━━ INFORMATION SUPPLIED ━━
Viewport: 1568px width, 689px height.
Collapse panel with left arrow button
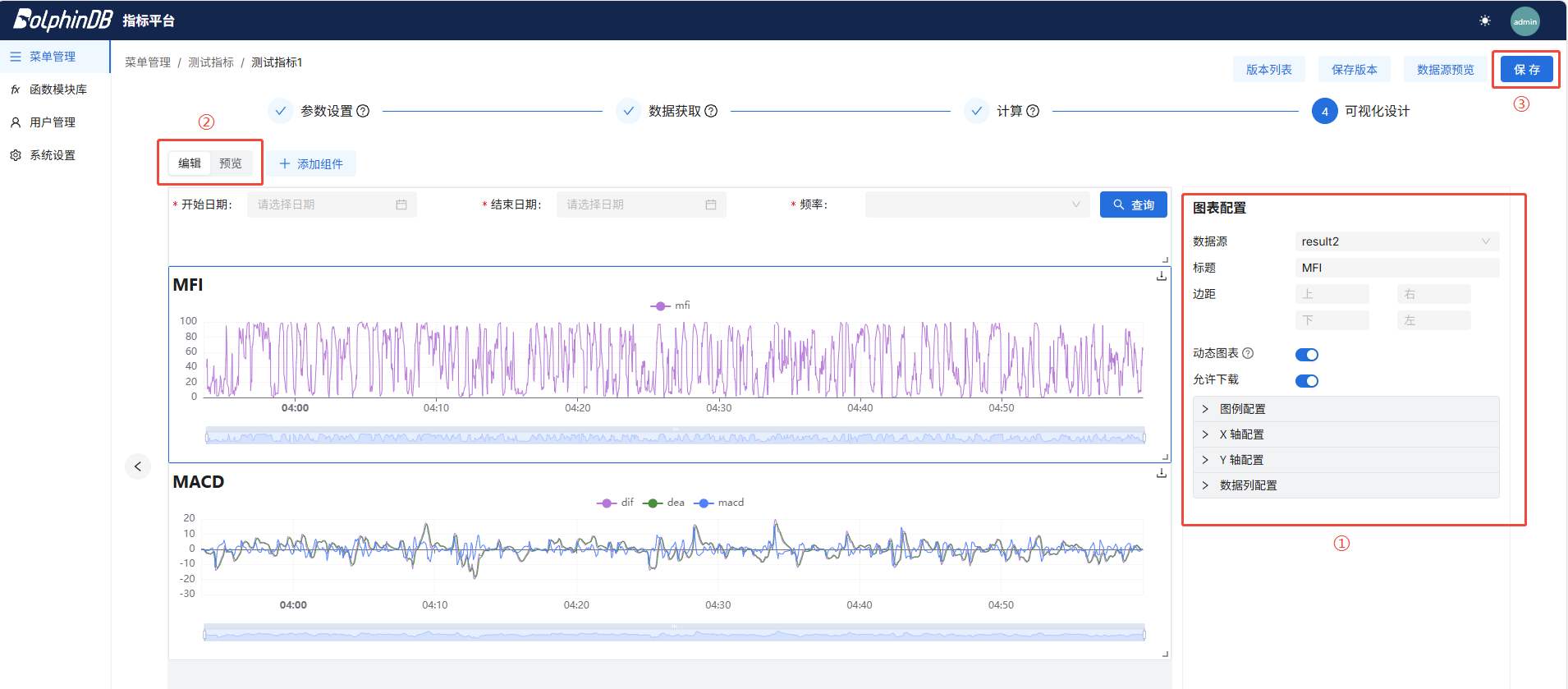[x=138, y=466]
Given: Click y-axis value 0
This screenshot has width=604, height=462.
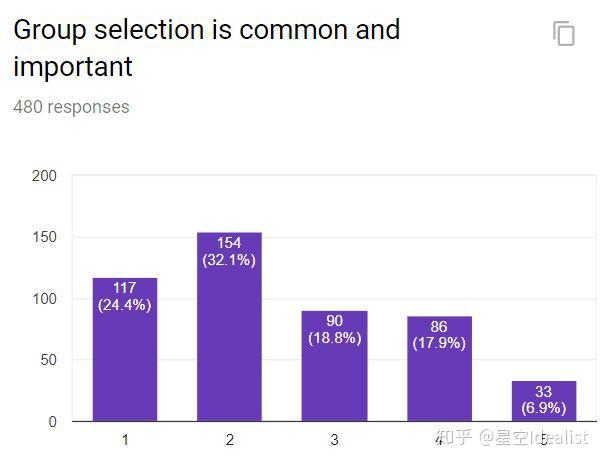Looking at the screenshot, I should (x=52, y=422).
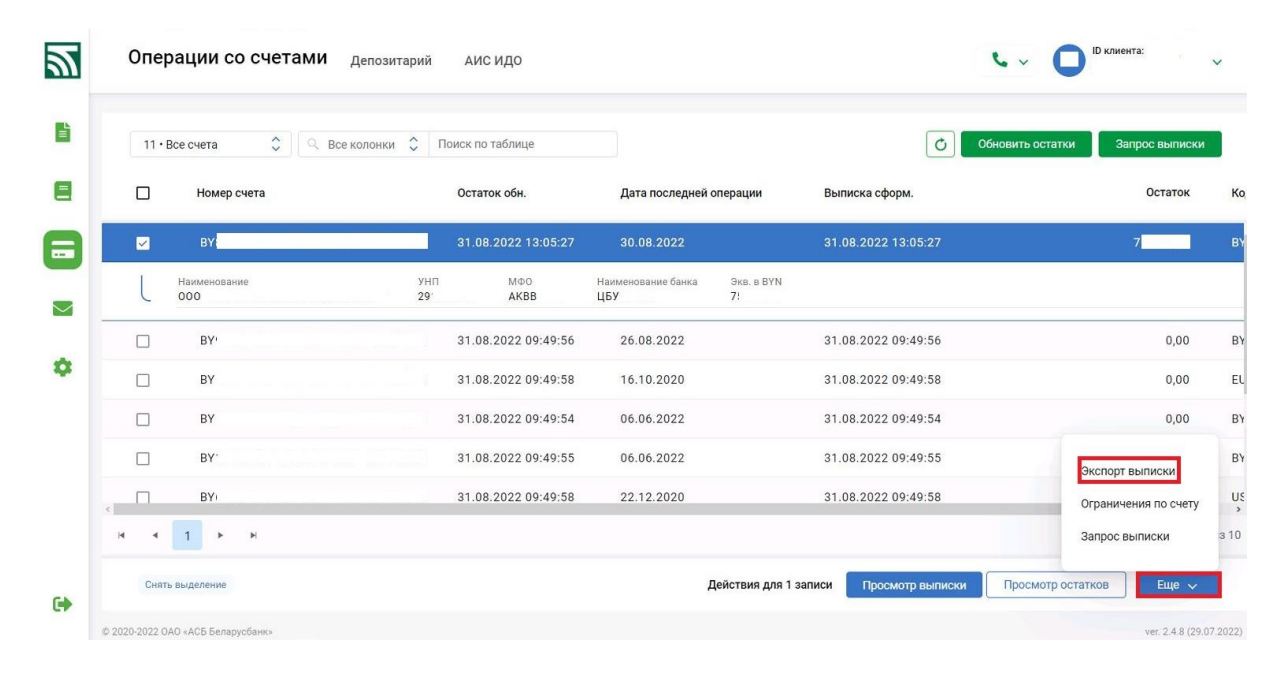Click the circular refresh icon button
1273x679 pixels.
(x=939, y=144)
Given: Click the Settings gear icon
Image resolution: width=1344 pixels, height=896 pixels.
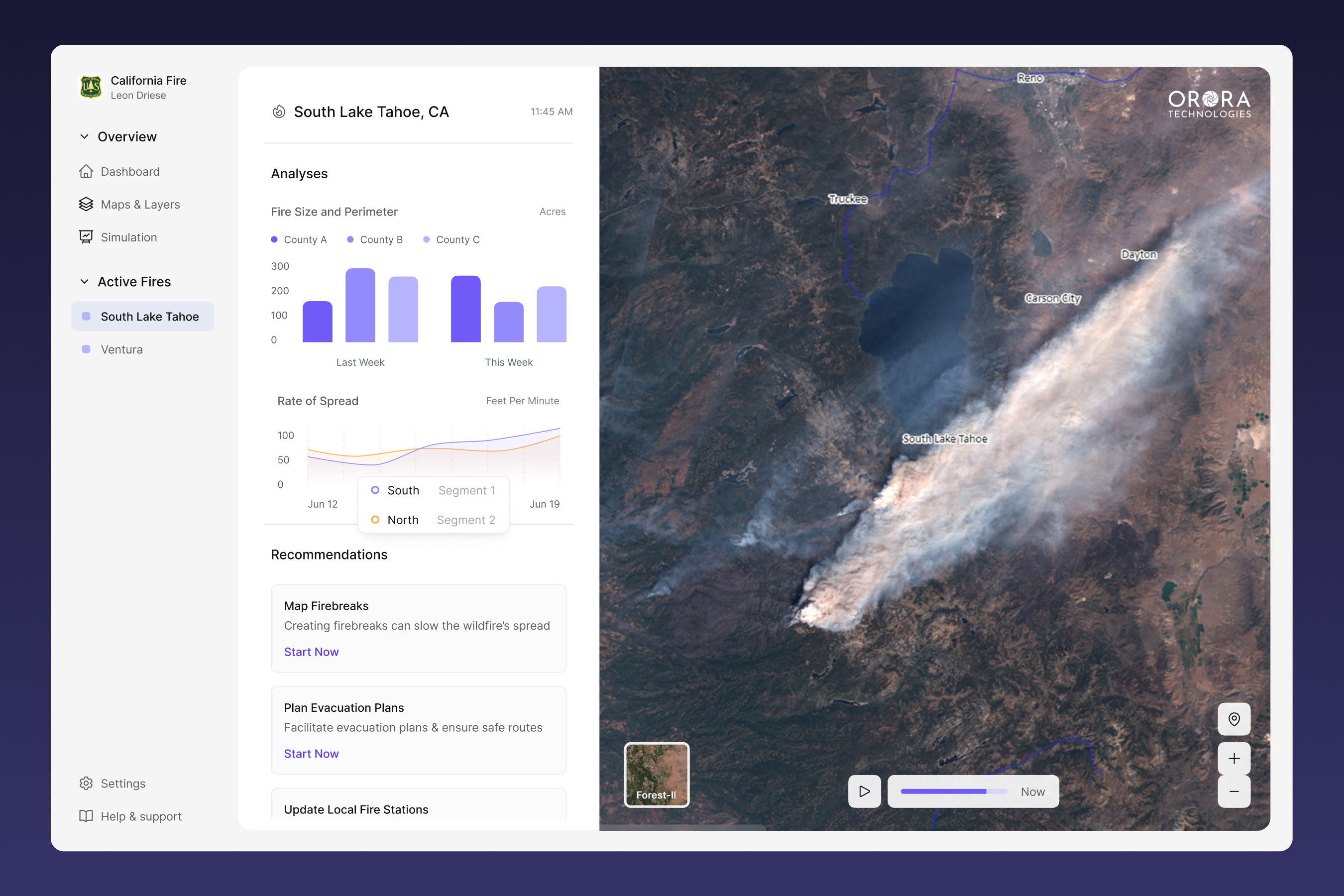Looking at the screenshot, I should click(x=85, y=783).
━━━
**BRIEF**
Restate word for word the lines from the line with "Collapse panel with left arrow button" to the last line of the records above, inclusive, and omit every picture.

**ANSWER**
Collapse panel with left arrow button
[x=138, y=466]
Given: Click y-axis value 0
This screenshot has width=604, height=462.
Looking at the screenshot, I should (x=52, y=422).
Click the circular refresh icon button
1273x679 pixels.
(x=939, y=144)
Given: Click the Settings gear icon
Image resolution: width=1344 pixels, height=896 pixels.
Looking at the screenshot, I should click(x=85, y=783).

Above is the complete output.